Amyloid beta-induced neuronal death is bax-dependent but caspase-independent

Fibrillar amyloid beta (A beta) peptides are major constituents of senile plaques in Alzheimer disease (AD) brain and cause neuronal apoptosis in vitro. Bax and caspase-3 have been implicated in the pathogenesis of AD and are components of a well-defined molecular pathway of neuronal apoptosis. To determine whether A beta-induced neuronal apoptosis involves bax and/or caspase-3 activation, we examined the effect of A beta on wild-type, bax-deficient, and caspase-3-deficient telencephalic neurons in vitro. In wild-type cultures. A beta produced time- and concentration-dependent caspase-3 activation, apoptotic nuclear changes. and neuronal death. These neurotoxic effects of A beta were not observed in bax-deficient cultures.

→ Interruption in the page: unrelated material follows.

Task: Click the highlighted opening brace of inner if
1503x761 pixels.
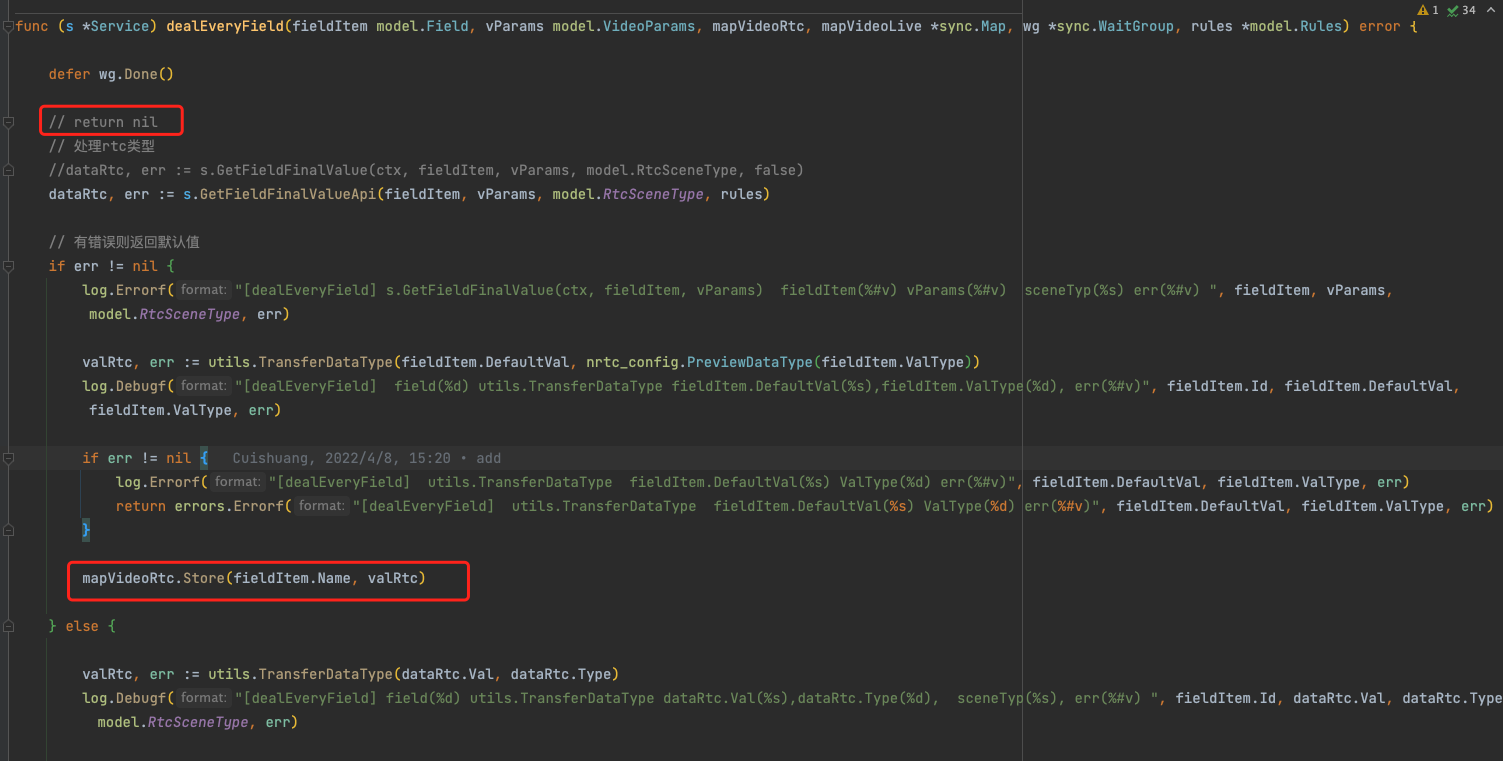Action: [203, 458]
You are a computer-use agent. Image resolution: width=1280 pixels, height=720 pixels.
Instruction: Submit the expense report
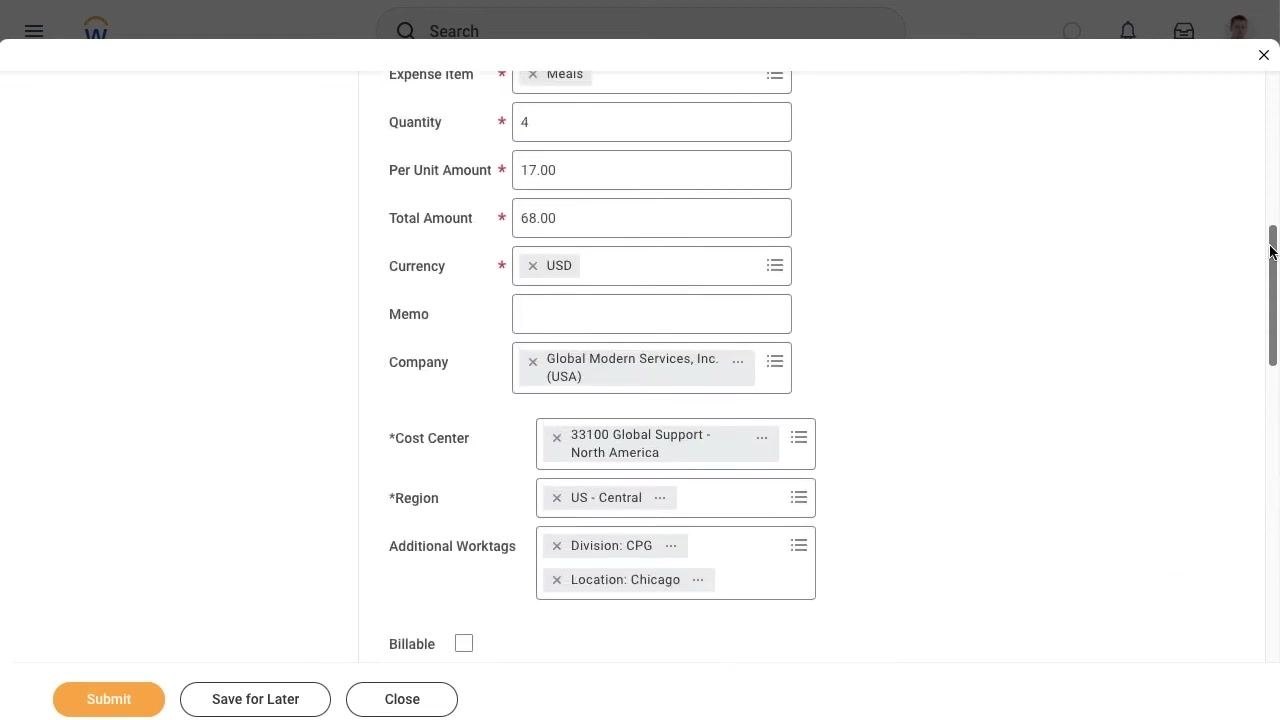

Caspase-3 deficiency, or pharmacological inhibition of caspase activity, prevented caspase-3 activation and blocked the appearance of apoptotic nuclear features but not A beta-induced neuronal death. Neither calpain inhibition nor microtubule stabilization with Taxol protected telencephalic neurons from A beta-induced caspase activation or apoptosis. These results have potential implications regarding the underlying pathophysiology of AD and towards AD treatment strategies.